- _Task statement_:
Transcribe the passage below on the BMW Hydrogen 7 word for word, from its first line to its last.
═══ Article ═══
BMW Hydrogen 7 slideshow: Click Here

"But what about the Hindenberg?"
Hydrogen has been an on-and-off staple of the German transit scene for decades. Here's why the Hydrogen 7 won't be a repeat of the Hindenberg, I'm told, and why it may actually be safer than a gasoline-powered vehicle. Basically, it boils down to this: The solidly built hydrogen vessel holding the fuel won't rupture, not even if you fire a gun at it. Actually, rounds of .50-caliber and larger may be detrimental to the hydrogen tank, but if someone's firing an air-cooled .50, you've got more immediate concerns than accidental release of hydrogen. Plus, it's being driven in the U.S., not Iraq.
═══ Material supplied ═══
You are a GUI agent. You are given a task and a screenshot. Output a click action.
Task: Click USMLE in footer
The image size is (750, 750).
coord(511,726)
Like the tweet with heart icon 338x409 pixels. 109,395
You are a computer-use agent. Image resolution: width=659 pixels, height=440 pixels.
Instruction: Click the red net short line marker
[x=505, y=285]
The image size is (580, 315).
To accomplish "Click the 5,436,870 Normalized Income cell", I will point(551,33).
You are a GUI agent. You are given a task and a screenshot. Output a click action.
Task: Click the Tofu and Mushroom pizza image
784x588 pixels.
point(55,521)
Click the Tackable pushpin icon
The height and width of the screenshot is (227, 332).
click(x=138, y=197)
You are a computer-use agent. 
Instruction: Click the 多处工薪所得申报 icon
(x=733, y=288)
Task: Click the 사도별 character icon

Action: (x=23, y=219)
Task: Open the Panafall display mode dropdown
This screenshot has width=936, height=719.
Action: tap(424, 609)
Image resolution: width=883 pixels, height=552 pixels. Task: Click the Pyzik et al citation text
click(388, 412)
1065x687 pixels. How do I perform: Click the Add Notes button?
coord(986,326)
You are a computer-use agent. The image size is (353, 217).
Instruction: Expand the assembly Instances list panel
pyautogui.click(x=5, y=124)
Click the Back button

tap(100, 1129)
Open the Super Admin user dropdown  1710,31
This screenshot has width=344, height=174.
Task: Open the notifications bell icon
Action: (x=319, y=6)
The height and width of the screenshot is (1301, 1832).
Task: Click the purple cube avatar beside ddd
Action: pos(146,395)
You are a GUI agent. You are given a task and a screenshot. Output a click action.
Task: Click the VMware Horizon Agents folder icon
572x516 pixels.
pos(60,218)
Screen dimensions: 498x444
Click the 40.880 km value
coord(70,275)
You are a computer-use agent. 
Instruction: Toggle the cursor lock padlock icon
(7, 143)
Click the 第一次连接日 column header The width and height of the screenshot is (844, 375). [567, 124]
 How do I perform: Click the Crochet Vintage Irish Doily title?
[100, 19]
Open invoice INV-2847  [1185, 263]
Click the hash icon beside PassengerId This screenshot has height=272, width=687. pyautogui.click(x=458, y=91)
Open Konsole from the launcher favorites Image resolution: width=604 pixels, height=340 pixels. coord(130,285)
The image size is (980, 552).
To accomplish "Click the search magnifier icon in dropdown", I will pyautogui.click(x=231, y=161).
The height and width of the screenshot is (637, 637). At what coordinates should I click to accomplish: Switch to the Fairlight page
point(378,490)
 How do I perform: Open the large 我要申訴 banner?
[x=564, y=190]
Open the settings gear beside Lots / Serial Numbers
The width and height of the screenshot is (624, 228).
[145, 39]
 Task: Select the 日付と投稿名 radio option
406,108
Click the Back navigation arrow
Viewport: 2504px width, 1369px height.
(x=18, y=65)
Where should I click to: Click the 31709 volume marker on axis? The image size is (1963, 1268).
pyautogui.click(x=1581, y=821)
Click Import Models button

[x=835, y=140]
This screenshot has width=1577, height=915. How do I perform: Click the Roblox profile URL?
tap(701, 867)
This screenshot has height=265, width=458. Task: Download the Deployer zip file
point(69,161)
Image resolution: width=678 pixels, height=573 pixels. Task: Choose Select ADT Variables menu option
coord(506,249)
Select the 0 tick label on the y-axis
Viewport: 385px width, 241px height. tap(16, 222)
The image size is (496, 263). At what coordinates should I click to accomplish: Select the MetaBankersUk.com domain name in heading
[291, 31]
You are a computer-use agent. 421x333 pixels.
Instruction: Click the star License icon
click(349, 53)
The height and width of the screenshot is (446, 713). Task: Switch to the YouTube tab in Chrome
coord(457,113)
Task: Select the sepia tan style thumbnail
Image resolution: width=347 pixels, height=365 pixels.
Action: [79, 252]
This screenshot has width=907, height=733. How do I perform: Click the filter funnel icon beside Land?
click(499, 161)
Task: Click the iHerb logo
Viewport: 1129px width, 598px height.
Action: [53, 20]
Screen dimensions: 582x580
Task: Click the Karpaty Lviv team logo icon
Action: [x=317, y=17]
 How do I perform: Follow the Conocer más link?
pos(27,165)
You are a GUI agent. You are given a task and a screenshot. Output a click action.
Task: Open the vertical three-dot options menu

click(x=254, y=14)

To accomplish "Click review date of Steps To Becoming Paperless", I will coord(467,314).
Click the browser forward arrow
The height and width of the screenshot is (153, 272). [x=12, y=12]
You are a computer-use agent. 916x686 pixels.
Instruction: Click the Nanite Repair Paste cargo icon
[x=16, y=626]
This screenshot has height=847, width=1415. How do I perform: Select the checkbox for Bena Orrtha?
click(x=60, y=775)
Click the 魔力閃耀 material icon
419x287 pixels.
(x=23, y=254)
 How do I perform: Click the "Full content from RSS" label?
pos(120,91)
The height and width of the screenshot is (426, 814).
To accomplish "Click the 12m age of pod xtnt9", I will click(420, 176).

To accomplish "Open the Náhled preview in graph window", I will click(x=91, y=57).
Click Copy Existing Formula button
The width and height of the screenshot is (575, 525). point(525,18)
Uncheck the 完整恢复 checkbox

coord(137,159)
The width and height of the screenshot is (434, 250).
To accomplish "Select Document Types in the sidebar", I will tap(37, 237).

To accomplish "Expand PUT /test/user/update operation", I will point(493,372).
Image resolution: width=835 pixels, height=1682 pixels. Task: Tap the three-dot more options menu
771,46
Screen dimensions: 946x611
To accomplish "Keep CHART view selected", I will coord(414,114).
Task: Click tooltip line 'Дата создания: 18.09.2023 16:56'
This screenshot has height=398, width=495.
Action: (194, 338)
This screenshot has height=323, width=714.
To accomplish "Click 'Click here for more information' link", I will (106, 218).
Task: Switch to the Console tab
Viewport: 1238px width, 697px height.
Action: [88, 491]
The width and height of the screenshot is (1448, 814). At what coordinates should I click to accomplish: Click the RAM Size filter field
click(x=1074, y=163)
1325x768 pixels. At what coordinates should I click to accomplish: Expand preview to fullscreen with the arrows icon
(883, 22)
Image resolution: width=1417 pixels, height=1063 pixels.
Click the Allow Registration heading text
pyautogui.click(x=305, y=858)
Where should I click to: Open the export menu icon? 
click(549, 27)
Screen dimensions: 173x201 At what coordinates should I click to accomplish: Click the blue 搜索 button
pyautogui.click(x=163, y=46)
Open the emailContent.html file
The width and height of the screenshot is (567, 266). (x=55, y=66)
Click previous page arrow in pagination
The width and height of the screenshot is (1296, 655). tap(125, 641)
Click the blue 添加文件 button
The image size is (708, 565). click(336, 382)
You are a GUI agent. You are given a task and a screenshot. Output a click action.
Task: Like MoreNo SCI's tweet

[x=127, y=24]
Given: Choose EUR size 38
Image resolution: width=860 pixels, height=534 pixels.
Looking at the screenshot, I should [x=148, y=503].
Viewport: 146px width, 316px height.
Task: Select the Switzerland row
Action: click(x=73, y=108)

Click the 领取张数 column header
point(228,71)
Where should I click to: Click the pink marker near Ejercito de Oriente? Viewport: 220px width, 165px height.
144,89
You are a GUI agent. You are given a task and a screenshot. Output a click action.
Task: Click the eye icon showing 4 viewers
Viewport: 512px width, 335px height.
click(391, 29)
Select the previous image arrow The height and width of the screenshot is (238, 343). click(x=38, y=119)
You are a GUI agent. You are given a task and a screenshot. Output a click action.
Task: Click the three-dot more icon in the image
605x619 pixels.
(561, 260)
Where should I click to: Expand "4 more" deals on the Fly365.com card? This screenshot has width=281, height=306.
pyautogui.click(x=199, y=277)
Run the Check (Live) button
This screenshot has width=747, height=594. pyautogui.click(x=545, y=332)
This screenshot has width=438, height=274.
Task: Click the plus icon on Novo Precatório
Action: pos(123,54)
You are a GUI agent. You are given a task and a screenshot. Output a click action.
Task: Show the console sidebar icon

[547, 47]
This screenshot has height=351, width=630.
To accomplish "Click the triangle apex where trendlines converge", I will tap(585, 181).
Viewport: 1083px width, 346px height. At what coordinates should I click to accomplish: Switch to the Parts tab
═══
- _Exercise output_:
BMW Hydrogen 7 slideshow: Click Here

"But what about the Hindenberg?"
Hydrogen has been an on-and-off staple of the German transit scene for decades. Here's why the Hydrogen 7 won't be a repeat of the Hindenberg, I'm told, and why it may actually be safer than a gasoline-powered vehicle. Basically, it boils down to this: The solidly built hydrogen vessel holding the fuel won't rupture, not even if you fire a gun at it. Actually, rounds of .50-caliber and larger may be detrimental to the hydrogen tank, but if someone's firing an air-cooled .50, you've got more immediate concerns than accidental release of hydrogen. Plus, it's being driven in the U.S., not Iraq.